Come ti sei allenato fisicamente e intellettualmente per un ruolo così impegnativo sia dal punto di vista fisico che intellettuale?

Ogni volta provo a chiedermi cosa sia successo al mio personaggio prima di quello che viene raccontato a pagina uno della sceneggiatura. Da dove viene questa persona? Che lavoro faceva? Quando ha baciato per la prima volta? Cosa mangiava? Era bravo negli sport? Sono semplici domande ma potresti passare una vita intera a rispondere. Con alcuni registi puoi fare questo tipo di ricerca… con altri no.

Con Matt potevi fare questo tipo di domande?
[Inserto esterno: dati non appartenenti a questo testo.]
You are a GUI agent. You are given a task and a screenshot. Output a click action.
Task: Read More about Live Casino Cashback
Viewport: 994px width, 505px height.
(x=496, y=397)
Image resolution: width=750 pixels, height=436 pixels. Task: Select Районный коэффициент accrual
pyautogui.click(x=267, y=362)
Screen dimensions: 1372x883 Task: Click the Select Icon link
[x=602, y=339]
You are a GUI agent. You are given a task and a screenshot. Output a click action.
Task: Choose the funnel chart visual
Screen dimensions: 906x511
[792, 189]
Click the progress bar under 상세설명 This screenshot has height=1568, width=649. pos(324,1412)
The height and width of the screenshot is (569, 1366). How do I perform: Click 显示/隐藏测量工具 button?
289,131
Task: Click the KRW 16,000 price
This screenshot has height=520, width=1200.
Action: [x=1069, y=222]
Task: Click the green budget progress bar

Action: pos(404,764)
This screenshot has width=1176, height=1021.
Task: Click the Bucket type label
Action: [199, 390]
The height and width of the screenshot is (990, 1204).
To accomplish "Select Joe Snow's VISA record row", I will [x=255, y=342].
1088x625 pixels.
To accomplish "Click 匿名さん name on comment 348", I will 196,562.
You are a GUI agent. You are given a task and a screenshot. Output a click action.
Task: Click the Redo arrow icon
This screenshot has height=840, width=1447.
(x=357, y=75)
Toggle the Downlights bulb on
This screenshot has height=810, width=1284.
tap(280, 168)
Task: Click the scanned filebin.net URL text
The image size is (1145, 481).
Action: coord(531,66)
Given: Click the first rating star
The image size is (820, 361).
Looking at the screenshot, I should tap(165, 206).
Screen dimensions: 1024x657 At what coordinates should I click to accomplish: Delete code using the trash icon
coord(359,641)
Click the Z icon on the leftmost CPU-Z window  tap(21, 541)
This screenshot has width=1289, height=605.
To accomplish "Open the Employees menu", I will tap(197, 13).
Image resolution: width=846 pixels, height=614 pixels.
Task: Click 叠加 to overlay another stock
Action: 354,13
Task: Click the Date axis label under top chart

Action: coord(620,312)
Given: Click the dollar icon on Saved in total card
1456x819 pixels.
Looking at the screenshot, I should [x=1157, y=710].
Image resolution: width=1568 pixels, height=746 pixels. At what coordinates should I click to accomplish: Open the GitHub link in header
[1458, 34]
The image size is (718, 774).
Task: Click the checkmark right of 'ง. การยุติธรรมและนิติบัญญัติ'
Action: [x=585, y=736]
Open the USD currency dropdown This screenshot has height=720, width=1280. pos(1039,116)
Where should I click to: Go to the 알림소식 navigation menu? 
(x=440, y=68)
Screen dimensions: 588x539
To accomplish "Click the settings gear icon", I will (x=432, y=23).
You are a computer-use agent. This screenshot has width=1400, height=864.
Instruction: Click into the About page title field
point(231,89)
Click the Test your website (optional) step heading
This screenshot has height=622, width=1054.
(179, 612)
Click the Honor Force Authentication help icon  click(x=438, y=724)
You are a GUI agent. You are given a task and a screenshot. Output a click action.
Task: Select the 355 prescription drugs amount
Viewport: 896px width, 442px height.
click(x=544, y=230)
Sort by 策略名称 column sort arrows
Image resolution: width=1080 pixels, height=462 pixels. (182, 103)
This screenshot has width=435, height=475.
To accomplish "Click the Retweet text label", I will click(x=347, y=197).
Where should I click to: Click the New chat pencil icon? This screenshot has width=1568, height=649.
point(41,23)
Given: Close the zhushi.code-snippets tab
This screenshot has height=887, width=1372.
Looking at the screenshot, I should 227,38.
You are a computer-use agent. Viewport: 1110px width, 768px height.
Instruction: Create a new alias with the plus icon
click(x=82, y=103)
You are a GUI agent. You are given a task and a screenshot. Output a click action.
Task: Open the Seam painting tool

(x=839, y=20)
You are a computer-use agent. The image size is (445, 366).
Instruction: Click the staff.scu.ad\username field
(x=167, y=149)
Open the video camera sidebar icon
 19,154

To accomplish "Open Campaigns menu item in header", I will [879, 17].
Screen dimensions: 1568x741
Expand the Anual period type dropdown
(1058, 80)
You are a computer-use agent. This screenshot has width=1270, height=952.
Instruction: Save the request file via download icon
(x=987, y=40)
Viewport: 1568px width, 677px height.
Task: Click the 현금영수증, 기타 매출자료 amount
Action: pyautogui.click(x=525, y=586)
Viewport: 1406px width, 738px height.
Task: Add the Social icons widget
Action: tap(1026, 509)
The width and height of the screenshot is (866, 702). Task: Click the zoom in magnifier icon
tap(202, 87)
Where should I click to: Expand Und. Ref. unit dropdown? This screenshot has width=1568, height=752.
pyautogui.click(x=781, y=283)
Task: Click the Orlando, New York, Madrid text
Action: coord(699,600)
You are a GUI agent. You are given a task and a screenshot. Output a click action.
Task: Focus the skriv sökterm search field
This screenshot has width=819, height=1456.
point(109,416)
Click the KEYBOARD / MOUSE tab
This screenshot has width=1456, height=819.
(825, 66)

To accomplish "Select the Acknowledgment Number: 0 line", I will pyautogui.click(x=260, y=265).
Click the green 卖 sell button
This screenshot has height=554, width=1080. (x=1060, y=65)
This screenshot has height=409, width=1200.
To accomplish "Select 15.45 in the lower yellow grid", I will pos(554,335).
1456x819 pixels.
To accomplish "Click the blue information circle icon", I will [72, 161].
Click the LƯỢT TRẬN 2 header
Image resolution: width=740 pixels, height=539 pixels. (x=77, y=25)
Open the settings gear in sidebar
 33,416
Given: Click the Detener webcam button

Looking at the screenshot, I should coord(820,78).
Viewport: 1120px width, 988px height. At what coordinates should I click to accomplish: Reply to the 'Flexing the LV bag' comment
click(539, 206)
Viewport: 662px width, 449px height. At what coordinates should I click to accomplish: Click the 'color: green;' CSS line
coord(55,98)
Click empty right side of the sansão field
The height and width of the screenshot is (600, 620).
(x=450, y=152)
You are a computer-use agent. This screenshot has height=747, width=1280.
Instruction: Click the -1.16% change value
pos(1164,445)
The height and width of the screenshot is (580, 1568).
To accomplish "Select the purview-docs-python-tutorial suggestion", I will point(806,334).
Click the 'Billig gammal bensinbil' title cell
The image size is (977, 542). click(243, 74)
Sì. Lui è uno di quelli con cui è possibile fare questo tipo di viaggio fuori campo verso certi particolari di un personaggio. Un altro simile a lui è David Cronenberg. Matt Ross mi ha parlato di tutti i libri che aveva letto il mio personaggio e mi ha dato una lista di libri che avrebbe voluto che io leggessi. Molti li conoscevo già. Io allora mi sono sentito in dovere di aggiungere poeti tedeschi, latinoamericani, italiani e francesi. È come quando devo partire per un viaggio. Di solito la sera prima dispongo al centro della stanza una valigia e provo a metterci dentro quante più cose possibili vorrei portare via con me. Poi la mattina successiva faccio una selezione cominciando a eliminare il superfluo. Ho fatto la stessa cosa per il film di Matt. Ho cercato di prendere tutto e poi sintetizzare. Ho cercato anche di essere molto flessibile sul set perché recitavo con dei ragazzini, i quali spesso non rispettavano alla lettera le indicazioni di Matt. Un’ultima cosa che ci ha aiutato molto è stato passare 15 giorni insieme nel bosco con il resto del cast prima dell’inizio delle riprese.

E come hai fatto fruttare questo periodo?

Ho lavorato sui dettagli. Visto che la famiglia avrebbe coltivato e cacciato per procurarsi il cibo, mi sono interessato, per esempio, alla tipologia dell’orto e alla sistemazione delle piante consigliando Matt su quale tipo di coltivazione sarebbe stata più appropriata per quello specifico periodo dell’anno. Mi sono occupato anche di rendere credibile la casa. Sono cose che non vedi nel film ma questo lavoro preparatorio mi ha permesso di entrare nell’atmosfera giusta e rendere tutto il più credibile possibile. Quando sono iniziate le riprese… ero pronto. Non posso dire che sia il metodo perfetto per tutti gli attori… ma per me il miglior modo di lavorare.